构造普通生成函数 \(D_i (s) = \sum d(i, j) s^j\) ,那么转移式等价于 \(D_i (s) = D_{i-1} (s) \sum_{k=0}^a s^{k g(p_i)}\) 。也就是说我们要计算的实际上是下面这个多项式:
\[ D(s) = \prod_i \sum_{k=0}^a s^{k g(p_i)} \]
虽然 FFT 优化多项式乘法的复杂度劣于直接前缀和优化,但是根据 \(g(x)\) 的定义可以得知 \(g(x) \le \log_2 x\) ,不妨把 \(g\) 值相同的质数放在一起,设 \(t_x\) 表示有多少 \(n\) 以内的质数 \(p\) 满足 \(g(p) = x\) ,那么
\[ D(s) = \prod_x (\sum_{k=0}^a s^{k x})^{t_x} = \prod_x (\frac{1 - s^{x (a + 1)}}{1 - s^x})^{t_x} \]
按照上式计算 \(D(s) \bmod x^{m+1}\) 的复杂度即 \(O(m \log m \log n)\) 。

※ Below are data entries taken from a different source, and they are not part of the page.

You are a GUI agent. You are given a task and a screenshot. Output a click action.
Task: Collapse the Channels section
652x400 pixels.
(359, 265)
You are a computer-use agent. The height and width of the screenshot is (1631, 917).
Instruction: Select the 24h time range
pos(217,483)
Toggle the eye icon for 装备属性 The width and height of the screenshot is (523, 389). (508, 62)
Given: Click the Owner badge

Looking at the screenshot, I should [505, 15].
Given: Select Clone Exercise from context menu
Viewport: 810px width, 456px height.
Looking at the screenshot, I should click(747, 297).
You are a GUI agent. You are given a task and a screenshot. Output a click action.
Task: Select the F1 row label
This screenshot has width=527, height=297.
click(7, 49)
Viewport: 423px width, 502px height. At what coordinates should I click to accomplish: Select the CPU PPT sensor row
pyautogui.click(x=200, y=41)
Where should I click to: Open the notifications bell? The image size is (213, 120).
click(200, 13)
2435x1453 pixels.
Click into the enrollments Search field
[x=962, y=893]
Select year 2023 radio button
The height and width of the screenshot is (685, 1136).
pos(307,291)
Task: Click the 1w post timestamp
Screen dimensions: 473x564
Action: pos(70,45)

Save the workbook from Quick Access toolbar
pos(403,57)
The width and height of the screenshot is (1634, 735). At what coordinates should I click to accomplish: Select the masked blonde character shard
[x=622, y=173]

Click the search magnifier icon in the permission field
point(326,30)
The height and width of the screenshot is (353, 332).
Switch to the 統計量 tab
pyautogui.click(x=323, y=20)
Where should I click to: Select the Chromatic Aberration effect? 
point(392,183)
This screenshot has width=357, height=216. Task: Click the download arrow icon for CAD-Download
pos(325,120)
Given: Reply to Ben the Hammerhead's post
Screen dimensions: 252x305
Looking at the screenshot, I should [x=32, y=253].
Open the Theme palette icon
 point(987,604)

另外形如 \(\alpha_t (s) = (1 - s)^t\) 的多项式对任意的整数 \(t\) (可以为负)都是可以用组合数表示每一项系数的,因此仅仅需要多项式乘法,而不需要求逆和快速幂。
pe219 Skew-cost coding
定义一个 01 串的集合 \(S\) 是合法的,当且仅当:
- \(|S| = n_0\)
- \(\forall a, b \in S, a \neq b\):\(a\) 不是 \(b\) 的前缀。
设 \(S\) 内所有串中 \(0, 1\) 的个数分别为 \(s_0, s_1\) ,则 \(S\) 的代价定义为 \(a \times s_0 + b \times s_1\) 。求所有合法的集合的最小代价和。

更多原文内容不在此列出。